多种基因按一定的顺序发生突变引起相应蛋白的表达异常导致结肠癌（CRC）发生发展的理论已被许多研究证实，而至今与散发性结直肠癌（sCRC）相关的基因鲜见报道。本项目在前期利用外显子组测序技术对3例中国汉族sCRC患者的肿瘤组织样本测序及分析的基础上，运用新的筛查策略确定肿瘤组织特异的功能缺失（LoF）突变位点，结合样本病理信息、基因生物信息等数据，筛选出候选基因:DDI2。通过对独立样本检测，验证了DDI2的变异位点为低频突变位点，确定其为高可信性候选基因。进一步筛查独立样本中DDI2其他可能的功能性突变位点，并且通过体内外功能实验来验证DDI2及其功能性突变位点参与并影响sCRC发生发展，为sCRC疾病早期诊断及靶向治疗奠定理论基础。

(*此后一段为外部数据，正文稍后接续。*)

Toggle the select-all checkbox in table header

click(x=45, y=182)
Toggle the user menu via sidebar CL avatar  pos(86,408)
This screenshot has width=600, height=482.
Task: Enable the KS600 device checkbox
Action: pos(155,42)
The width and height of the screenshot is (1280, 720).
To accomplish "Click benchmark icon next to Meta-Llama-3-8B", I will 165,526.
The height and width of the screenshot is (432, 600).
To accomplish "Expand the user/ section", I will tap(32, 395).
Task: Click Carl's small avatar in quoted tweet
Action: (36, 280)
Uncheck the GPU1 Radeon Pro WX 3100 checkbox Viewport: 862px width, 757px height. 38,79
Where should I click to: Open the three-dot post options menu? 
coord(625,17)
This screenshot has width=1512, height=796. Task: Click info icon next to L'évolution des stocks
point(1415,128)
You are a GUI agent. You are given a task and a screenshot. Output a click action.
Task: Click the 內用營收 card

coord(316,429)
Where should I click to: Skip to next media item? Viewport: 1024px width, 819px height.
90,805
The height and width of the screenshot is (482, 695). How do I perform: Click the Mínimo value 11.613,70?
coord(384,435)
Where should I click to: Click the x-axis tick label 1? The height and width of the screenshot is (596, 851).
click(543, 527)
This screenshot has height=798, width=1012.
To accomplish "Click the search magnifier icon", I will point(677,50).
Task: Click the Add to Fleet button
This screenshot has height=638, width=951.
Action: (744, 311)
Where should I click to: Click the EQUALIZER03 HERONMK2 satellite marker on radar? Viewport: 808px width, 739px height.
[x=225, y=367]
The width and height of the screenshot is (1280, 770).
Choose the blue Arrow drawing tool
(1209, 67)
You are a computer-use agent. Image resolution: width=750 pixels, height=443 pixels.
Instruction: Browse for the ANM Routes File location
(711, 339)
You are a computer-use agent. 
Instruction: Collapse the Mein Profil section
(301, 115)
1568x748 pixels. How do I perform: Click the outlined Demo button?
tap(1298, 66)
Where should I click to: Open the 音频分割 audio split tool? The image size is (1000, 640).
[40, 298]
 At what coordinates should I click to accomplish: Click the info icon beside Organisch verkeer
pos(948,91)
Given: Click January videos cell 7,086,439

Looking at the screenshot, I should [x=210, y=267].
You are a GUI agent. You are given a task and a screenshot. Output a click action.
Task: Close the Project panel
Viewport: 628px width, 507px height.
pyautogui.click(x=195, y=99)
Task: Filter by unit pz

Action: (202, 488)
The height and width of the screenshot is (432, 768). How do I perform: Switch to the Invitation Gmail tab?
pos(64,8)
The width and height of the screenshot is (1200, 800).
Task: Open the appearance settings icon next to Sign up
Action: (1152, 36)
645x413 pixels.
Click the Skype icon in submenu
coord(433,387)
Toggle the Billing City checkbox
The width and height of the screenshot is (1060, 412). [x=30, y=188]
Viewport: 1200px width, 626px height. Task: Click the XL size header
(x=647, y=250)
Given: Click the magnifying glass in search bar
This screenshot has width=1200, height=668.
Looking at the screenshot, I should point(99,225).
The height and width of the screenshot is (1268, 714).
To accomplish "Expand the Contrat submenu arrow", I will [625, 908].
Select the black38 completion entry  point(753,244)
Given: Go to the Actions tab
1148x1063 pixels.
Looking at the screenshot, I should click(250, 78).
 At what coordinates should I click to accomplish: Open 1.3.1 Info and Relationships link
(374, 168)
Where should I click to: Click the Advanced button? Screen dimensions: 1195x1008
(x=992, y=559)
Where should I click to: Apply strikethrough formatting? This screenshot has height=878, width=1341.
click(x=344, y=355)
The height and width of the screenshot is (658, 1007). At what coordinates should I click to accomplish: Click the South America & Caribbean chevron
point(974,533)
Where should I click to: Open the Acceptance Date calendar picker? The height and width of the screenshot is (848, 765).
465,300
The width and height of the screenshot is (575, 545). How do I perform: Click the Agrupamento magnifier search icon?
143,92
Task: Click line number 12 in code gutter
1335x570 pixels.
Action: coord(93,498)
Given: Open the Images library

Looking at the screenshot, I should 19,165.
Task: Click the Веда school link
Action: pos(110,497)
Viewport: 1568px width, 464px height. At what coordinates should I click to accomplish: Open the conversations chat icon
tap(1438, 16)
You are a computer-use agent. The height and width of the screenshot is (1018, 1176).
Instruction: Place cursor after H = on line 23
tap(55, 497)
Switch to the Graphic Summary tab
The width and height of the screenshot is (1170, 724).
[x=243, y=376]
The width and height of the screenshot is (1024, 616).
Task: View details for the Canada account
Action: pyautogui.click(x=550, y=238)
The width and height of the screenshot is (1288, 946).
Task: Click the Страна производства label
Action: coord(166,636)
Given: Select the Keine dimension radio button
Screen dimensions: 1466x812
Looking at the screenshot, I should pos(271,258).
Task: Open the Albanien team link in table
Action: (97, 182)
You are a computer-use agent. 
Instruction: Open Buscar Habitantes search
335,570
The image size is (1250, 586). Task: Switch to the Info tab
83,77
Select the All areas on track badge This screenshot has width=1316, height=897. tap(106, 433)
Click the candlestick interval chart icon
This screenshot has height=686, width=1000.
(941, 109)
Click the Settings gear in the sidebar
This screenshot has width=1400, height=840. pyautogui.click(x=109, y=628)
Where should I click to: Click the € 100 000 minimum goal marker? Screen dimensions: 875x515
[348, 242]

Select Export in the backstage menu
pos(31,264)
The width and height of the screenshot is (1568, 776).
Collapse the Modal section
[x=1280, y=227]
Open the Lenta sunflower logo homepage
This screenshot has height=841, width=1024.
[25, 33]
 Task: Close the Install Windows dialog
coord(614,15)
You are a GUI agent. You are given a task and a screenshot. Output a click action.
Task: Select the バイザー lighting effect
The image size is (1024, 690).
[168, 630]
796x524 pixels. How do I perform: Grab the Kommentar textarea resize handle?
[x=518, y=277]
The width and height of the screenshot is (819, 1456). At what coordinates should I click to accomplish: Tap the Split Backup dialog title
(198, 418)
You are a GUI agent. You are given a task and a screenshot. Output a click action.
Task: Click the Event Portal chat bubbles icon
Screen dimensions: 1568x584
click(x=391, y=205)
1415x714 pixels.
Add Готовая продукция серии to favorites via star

That a large number of gene mutations occured in a certain order lead to abnormal expression of the corresponding protein, which could result in colorectal cancer (CRC), has been proven in many research, but less genes associated with sporadic colorectal cancer (sCRC) have been reported. Using exome sequencing of 3 cases of sCRC samples in the Chinese Han population and new screening strategies to determine the LoF mutations in tumor tissue specificity, combined pathology information and genetically information, we have selected the candidate gene: DDI2. The test of independent samples verified low frequency of DDI2 variation and these samples will be further screened DDI2 other possible LoF mutations. The functional experiments will be designed to certify DDI2 and mutations influence the development of sCRC. This project will lay the foundation of early diagnosis and targeted treatment of sCRC.